К нему подошла Додо:
— Вы не устали дуться на меня?
— Нет. Тем более что дуетесь явно вы.
— А нечего говорить всякую глупость, тем более в необычных обстоятельствах.
— Если вы еще объясните, в чем их необычность для вас…
— Вы злой, отвратительный, жестокий, черствый и просто нетерпимый человек! Ваша любовь — несчастье!
— Благодарю! Я всегда считал: ненависть женщины — это уже надежда!
— Проводите меня! Не то найду пистолет и застрелю вас, честное слово!
— Тут не найдете ничего подобного. Это приличный дом.
— Ничего, я поищу. Вы ж хотели в меня влюбиться, по-моему, — что вас останавливает?
«На плече, пришпиленный к голубому банту, сверкал бриллиантовый вензель; она была среднего роста, стройна, медленна и ленива в своих движениях; черные, длинные, чудесные волосы оттеняли ее еще молодое, правильное, но бледное лицо…»
Он снова видел Минскую и Лугина. И сквозь рокот голосов салона Карамзиных в нем пробивался какой-то текст. Он не знал какой. Было только внутреннее волнение.
Они вышли к ее карете. Он подсадил ее.
— Поедем ко мне? спросила Додо.
— Пожалуй!
«— Здравствуйте, мсье Лугин, — сказала Минская кому-то, — я устала… скажите что-нибудь!..
— И у меня сплин! — отвечал Лугин».
— А вы хотели в другое место? — понтересовалась Додо.
— Не думаю. — На самом деле он наладился к Софье Остафьевне. Но ничего не поделаешь!..
«У граф. В… был музыкальный вечер».
II
ИЗ «ЗАПИСОК» СТОЛЫПИНА
В последние недели, может месяц, в Петербурге с Михаилом что-то доброе творилось. Он выглядел другим. Почти таким, каким был год назад, когда только явилась в свете — или в жизни его — Мария Щербатова. Когда ему бывало хорошо, даже насмешлив он был по-доброму. И раздражало его тогда немногое.

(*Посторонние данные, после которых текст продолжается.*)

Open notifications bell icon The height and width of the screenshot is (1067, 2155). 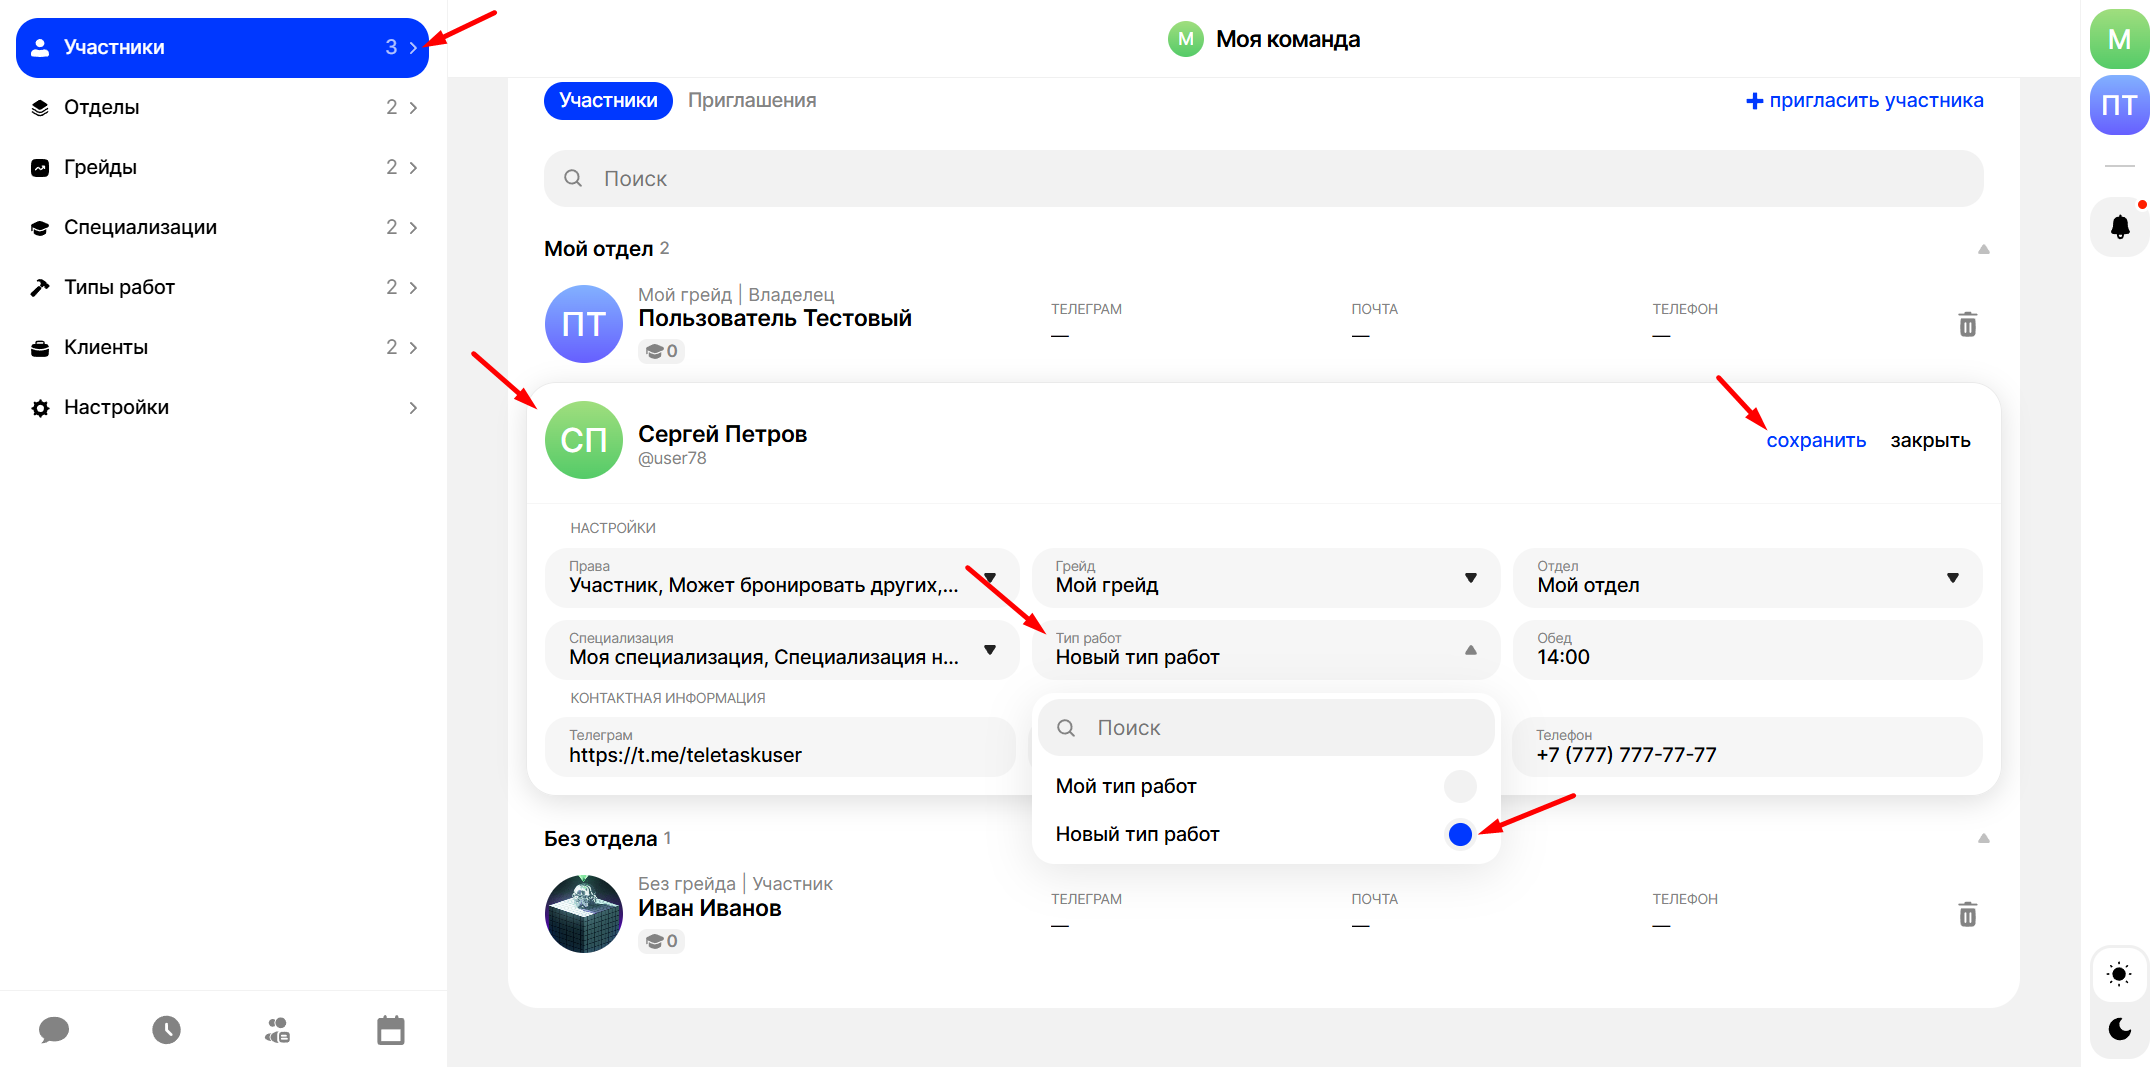pos(2119,227)
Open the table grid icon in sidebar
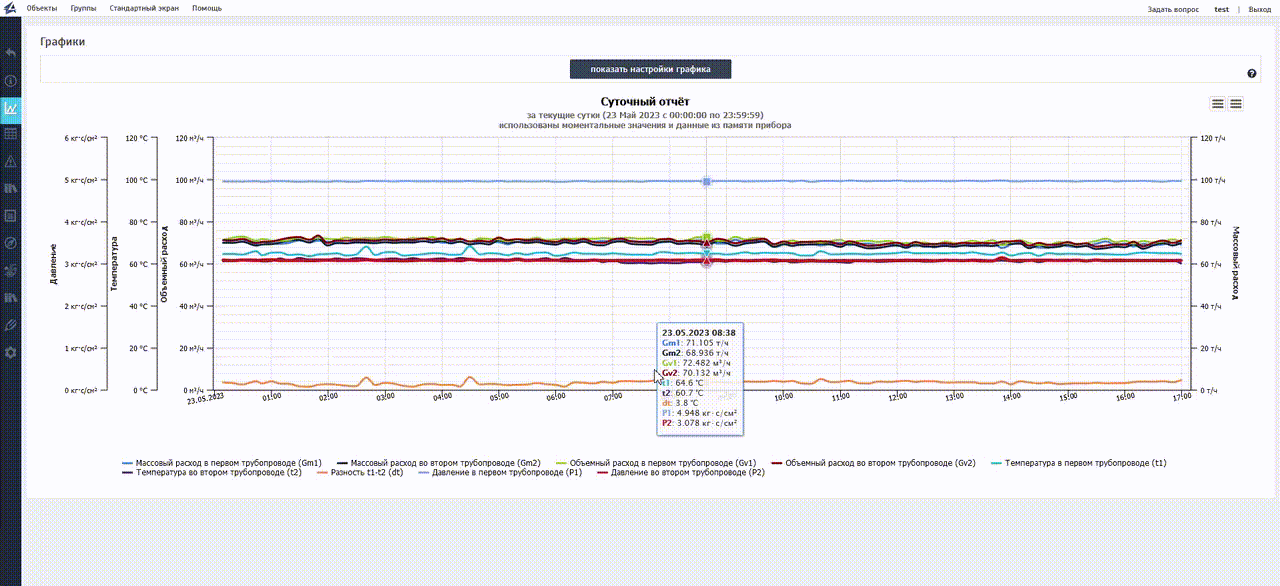Image resolution: width=1280 pixels, height=586 pixels. point(10,134)
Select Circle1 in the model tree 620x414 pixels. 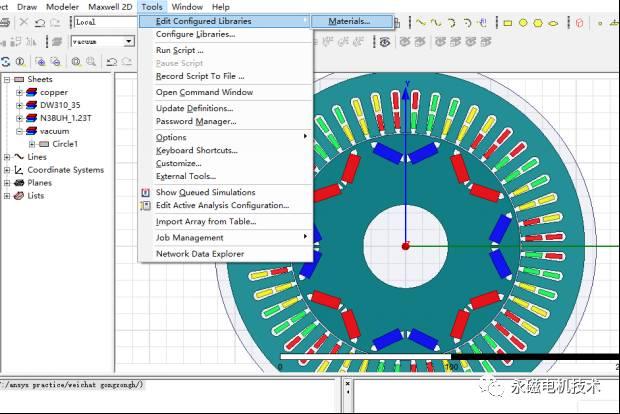(65, 144)
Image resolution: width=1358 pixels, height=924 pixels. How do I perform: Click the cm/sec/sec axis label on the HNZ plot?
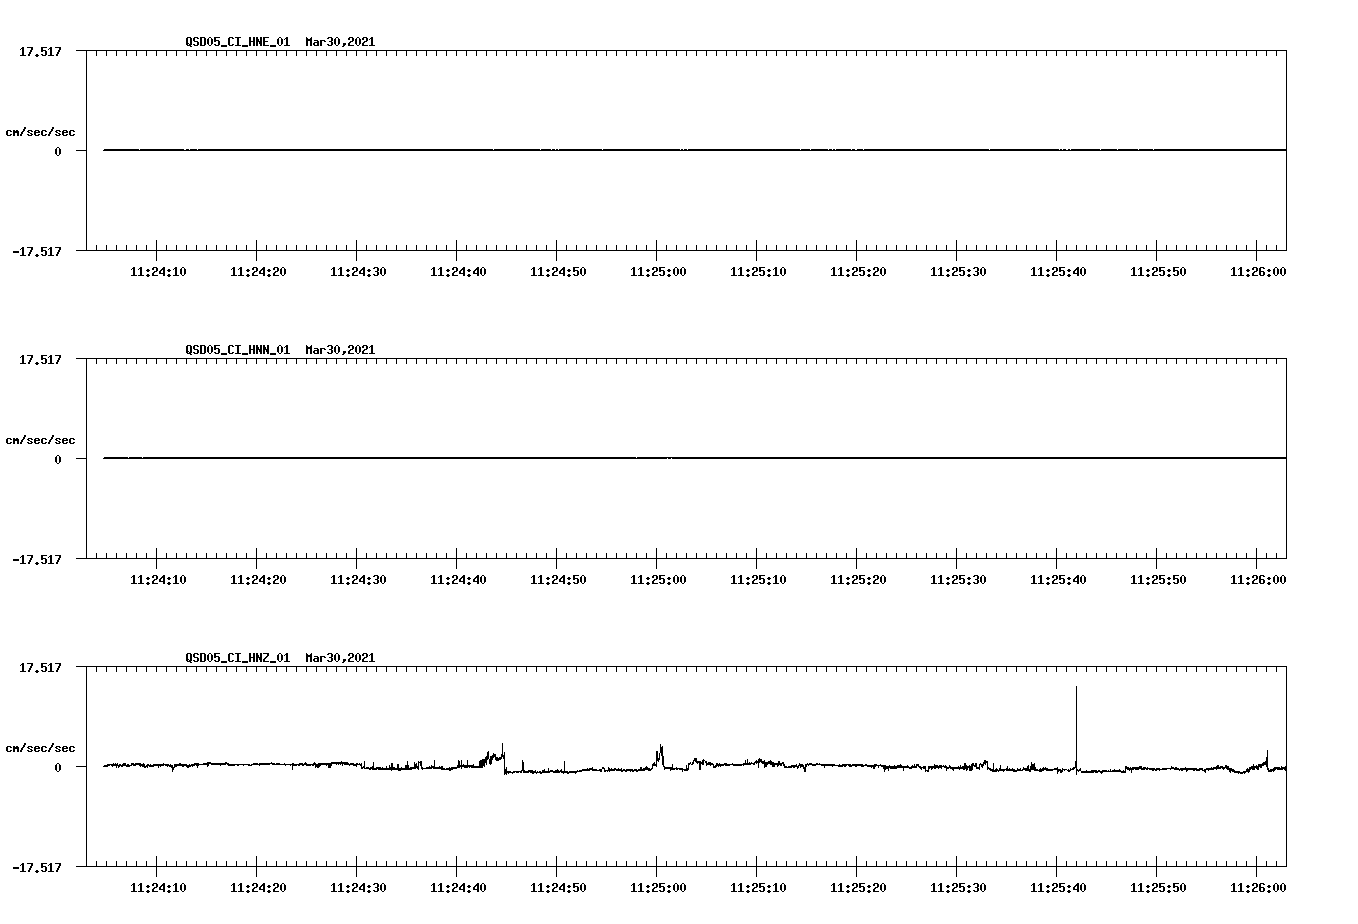point(40,746)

Я догадывался о причинах, но не хотел спрашивать. К тому же бабушка подала наверх слезное прошение, скорей мольбу, еще раз продлить ему отпуск, и мы ждали решения и снова полагали, что его наконец оставят здесь. Он тоже начинал надеяться, хотя ему это было тяжелей, чем нам. Он самому слову «надежда» слабо верил. Такова уж была природа его.